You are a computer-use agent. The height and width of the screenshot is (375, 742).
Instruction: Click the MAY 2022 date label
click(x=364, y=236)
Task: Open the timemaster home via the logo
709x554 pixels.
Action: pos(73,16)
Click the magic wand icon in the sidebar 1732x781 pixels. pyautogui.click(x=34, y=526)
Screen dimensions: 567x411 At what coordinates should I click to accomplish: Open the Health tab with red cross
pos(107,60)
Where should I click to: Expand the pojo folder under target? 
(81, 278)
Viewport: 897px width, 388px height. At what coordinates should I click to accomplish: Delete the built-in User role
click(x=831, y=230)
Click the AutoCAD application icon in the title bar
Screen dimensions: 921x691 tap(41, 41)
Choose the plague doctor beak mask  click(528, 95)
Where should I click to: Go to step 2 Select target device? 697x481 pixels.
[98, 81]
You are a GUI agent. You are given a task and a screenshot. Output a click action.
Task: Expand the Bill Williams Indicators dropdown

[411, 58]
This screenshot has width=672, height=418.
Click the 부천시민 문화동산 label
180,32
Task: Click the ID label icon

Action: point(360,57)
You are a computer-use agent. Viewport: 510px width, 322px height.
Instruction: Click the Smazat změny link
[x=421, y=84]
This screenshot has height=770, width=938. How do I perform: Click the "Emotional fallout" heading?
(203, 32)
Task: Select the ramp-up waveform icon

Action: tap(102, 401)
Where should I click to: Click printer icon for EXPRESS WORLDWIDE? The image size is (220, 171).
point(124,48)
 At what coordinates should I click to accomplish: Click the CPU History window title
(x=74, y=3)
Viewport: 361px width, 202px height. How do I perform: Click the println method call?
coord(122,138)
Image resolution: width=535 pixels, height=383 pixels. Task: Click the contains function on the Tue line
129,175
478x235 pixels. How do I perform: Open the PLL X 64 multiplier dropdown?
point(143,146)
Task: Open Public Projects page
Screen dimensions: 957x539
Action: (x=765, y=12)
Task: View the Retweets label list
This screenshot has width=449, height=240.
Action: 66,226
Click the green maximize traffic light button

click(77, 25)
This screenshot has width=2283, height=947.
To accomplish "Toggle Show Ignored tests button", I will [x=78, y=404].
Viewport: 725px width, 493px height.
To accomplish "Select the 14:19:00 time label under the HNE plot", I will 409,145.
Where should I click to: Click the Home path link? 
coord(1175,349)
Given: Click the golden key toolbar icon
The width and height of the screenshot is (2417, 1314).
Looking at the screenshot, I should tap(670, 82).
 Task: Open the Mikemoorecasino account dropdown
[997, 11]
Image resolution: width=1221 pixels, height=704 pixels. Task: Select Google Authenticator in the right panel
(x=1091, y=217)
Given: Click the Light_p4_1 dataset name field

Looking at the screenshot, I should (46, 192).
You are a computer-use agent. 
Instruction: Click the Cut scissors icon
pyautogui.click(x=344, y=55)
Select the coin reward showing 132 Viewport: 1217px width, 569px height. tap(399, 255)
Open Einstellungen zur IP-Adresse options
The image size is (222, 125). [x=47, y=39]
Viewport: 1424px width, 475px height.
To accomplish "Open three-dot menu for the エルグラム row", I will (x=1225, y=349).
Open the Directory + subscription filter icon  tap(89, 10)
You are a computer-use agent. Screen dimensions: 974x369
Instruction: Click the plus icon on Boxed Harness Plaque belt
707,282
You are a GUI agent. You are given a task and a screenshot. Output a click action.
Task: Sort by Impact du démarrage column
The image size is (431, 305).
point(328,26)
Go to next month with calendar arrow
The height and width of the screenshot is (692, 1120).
++++++++
Set problem:
Write out every one of the records above, from first to last, without changing a single character.

Exercise solution:
You are a computer-use agent. The height and width of the screenshot is (375, 742).
Instruction: Click the MAY 2022 date label
click(x=364, y=236)
Task: Open the timemaster home via the logo
709x554 pixels.
Action: pos(73,16)
Click the magic wand icon in the sidebar 1732x781 pixels. pyautogui.click(x=34, y=526)
Screen dimensions: 567x411 At what coordinates should I click to accomplish: Open the Health tab with red cross
pos(107,60)
Where should I click to: Expand the pojo folder under target? 
(81, 278)
Viewport: 897px width, 388px height. At what coordinates should I click to accomplish: Delete the built-in User role
click(x=831, y=230)
Click the AutoCAD application icon in the title bar
Screen dimensions: 921x691 tap(41, 41)
Choose the plague doctor beak mask  click(528, 95)
Where should I click to: Go to step 2 Select target device? 697x481 pixels.
[98, 81]
You are a GUI agent. You are given a task and a screenshot. Output a click action.
Task: Expand the Bill Williams Indicators dropdown

[411, 58]
This screenshot has width=672, height=418.
Click the 부천시민 문화동산 label
180,32
Task: Click the ID label icon

Action: point(360,57)
You are a computer-use agent. Viewport: 510px width, 322px height.
Instruction: Click the Smazat změny link
[x=421, y=84]
This screenshot has height=770, width=938. How do I perform: Click the "Emotional fallout" heading?
(203, 32)
Task: Select the ramp-up waveform icon

Action: tap(102, 401)
Where should I click to: Click printer icon for EXPRESS WORLDWIDE? The image size is (220, 171).
point(124,48)
 At what coordinates should I click to accomplish: Click the CPU History window title
(x=74, y=3)
Viewport: 361px width, 202px height. How do I perform: Click the println method call?
coord(122,138)
Image resolution: width=535 pixels, height=383 pixels. Task: Click the contains function on the Tue line
129,175
478x235 pixels. How do I perform: Open the PLL X 64 multiplier dropdown?
point(143,146)
Task: Open Public Projects page
Screen dimensions: 957x539
Action: (x=765, y=12)
Task: View the Retweets label list
This screenshot has width=449, height=240.
Action: 66,226
Click the green maximize traffic light button

click(77, 25)
This screenshot has width=2283, height=947.
To accomplish "Toggle Show Ignored tests button", I will [x=78, y=404].
Viewport: 725px width, 493px height.
To accomplish "Select the 14:19:00 time label under the HNE plot", I will 409,145.
Where should I click to: Click the Home path link? 
coord(1175,349)
Given: Click the golden key toolbar icon
The width and height of the screenshot is (2417, 1314).
Looking at the screenshot, I should tap(670, 82).
 Task: Open the Mikemoorecasino account dropdown
[997, 11]
Image resolution: width=1221 pixels, height=704 pixels. Task: Select Google Authenticator in the right panel
(x=1091, y=217)
Given: Click the Light_p4_1 dataset name field

Looking at the screenshot, I should (46, 192).
You are a computer-use agent. 
Instruction: Click the Cut scissors icon
pyautogui.click(x=344, y=55)
Select the coin reward showing 132 Viewport: 1217px width, 569px height. tap(399, 255)
Open Einstellungen zur IP-Adresse options
The image size is (222, 125). [x=47, y=39]
Viewport: 1424px width, 475px height.
To accomplish "Open three-dot menu for the エルグラム row", I will (x=1225, y=349).
Open the Directory + subscription filter icon  tap(89, 10)
You are a computer-use agent. Screen dimensions: 974x369
Instruction: Click the plus icon on Boxed Harness Plaque belt
707,282
You are a GUI agent. You are given a task and a screenshot. Output a click action.
Task: Sort by Impact du démarrage column
The image size is (431, 305).
point(328,26)
Go to next month with calendar arrow
The height and width of the screenshot is (692, 1120).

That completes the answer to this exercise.